Dass Favre zockt, ist sein Recht im freien Markt. Nur die Umstände befremden. Für den FCZ sitzen der Finanzchef Philipp Hoch und der neue Verwaltungsrat Ancillo Canepa am Tisch. Auf der anderen Seite wollen Favre und dessen langjähriger Berater René Strittmatter Maximales herausholen. Beide stehen sich auch über die Verbindung ihrer Frauen nahe. Der Interessenkonflikt ist mehrschichtig. Der Banker Strittmatter präsidiert eine FCZ-Sponsor-Vereinigung, ist an Spielern (mit-)beteiligt und sitzt seit Ende 2005 auch im FCZ-Verwaltungsrat. In der Causa Favre trete er in den Ausstand, sagt Strittmatter, die zwei Herzen in der Brust seien kein Problem, «weil wir alle im gleichen Boot sitzen». Strittmatter gibt vor, die Quadratur des Kreises zu schaffen: Mehr Geld für den Arbeitnehmer herausholen, gleichzeitig die Ausgaben für den Arbeitgeber senken. «Wir warten, bis wir etwas hören», sagt Strittmatter zur Situation, «vielleicht wollen sie Favre gar nicht mehr.» Mit «sie» sind die Kollegen aus der Vorstandsetage gemeint.
Canepa strebt eine «rasche Lösung» an. Die Konstellation mit Strittmatter stösst in der FCZ-Führung auf Widerstand. «Sie ist nicht glücklich, aber nicht wegzuzaubern», sagt der FCZ-Verwaltungsrat Guido Honegger. Der FCZ-Präsident Sven Hotz rechnet mit einem baldigen Entscheid pro Favre. Er sagt jedoch, dass man nicht dauernd Forderungen stellen könne, worauf der Verein immer nur Ja und Amen zu sagen habe. Klar ist, dass Hotz den Daumen hält - nach oben oder nach unten.

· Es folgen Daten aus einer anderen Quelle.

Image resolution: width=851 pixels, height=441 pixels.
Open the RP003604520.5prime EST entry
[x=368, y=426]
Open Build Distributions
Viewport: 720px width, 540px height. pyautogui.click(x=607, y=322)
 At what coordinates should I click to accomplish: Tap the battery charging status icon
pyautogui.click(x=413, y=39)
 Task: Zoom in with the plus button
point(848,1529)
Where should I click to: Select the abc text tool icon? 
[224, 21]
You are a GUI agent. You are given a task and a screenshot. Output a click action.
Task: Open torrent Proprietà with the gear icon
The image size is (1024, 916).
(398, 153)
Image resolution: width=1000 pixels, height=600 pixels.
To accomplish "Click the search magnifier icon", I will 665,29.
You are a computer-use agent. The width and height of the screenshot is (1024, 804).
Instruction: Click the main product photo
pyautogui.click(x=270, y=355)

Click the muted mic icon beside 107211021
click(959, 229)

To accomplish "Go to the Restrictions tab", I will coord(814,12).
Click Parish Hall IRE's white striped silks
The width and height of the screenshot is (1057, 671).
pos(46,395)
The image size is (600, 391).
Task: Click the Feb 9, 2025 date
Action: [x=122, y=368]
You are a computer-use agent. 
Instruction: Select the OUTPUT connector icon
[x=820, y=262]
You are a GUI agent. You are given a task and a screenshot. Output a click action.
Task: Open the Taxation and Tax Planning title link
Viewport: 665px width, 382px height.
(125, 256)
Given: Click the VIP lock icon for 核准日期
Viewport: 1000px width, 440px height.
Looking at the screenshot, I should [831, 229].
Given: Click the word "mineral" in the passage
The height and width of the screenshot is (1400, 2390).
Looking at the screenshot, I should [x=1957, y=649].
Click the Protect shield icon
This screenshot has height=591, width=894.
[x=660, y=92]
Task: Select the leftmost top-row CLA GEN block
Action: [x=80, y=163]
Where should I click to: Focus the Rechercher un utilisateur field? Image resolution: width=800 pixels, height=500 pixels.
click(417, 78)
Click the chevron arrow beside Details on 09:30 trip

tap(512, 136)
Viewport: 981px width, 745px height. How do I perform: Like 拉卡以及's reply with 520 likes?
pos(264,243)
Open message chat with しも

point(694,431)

Hotz stützte den Trainer, als dieser schon kurz nach Amtsantritt 2003 umstritten war. Im FCZ gab es Pro- und Kontra-Fraktionen, der Trainer-Abschuss schien nur eine Frage der Zeit. Der Romand wankte, sein Deutsch besserte sich kaum. Er hatte kommunikative Mängel und den von FCZ-Kreisen gefütterten «Tages-Anzeiger» gegen sich. Doch Favre führte das Team 2005 zum Cup-Sieg, zurzeit ist es die härteste Konkurrenz des FC Basel. So schnell sitzt ein Trainer am Poker-Tisch.
FC Basel; still going strong!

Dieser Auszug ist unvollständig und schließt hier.